### GIVEN EXERCISE
In the passage on Keringut and Oreng below, what material is the Oreng made from?

Keringut and Oreng

Keringut and Oreng

The Keringut/Selingut is a nose flute made out of bamboo played by the Penan tribe which belongs to the Orang Ulu of Sarawak. The Oreng is a form of jaw harp which is also played by the Penan tribe and is made of a sliver of the stem of a sago branch.

The significance of both instruments is being played during courtship sessions. The Keringot is normally played by men during courtship while the women play Oreng. In this case, the Keringot is used as an instrument to respond back to the Oreng. Nowadays, Oreng is played when there are important guests visiting the village. In the past, Oreng is played to express a person’s emotions be it happy or sad, and of course during courtship.

The nose flute is played by circulating air through the nose while the “oreng” requires a higher skill as it involves movements of the tongue and mouth to produce sounds. The Keringot is light and convenient to be carried around while traveling. The instrument has 3 holes, including fingering holes and a breath hole to create beautiful tunes and music.

The Oreng is delicate and requires a lot of skills and practice to play it. The pitch of the Oreng can be adjusted depending on the thickness of the instrument. According to the beliefs of the Penan tribe, Oreng can only be played by women and if the instrument is played by men, they can get lost in the jungle.

### GIVEN DATA
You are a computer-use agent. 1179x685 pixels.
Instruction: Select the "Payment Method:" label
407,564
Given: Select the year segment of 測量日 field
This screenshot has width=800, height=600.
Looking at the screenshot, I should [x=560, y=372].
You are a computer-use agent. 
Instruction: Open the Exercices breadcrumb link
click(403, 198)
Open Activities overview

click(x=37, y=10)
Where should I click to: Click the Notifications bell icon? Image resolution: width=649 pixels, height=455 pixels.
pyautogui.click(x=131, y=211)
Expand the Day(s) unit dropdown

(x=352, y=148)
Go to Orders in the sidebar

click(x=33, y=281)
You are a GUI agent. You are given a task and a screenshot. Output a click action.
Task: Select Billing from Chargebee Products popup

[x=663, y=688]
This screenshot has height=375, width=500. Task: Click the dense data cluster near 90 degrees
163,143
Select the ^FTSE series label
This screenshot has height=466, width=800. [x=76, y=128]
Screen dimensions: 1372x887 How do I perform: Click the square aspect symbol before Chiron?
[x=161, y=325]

### EXERCISE OUTPUT
A sliver of the stem of a sago branch.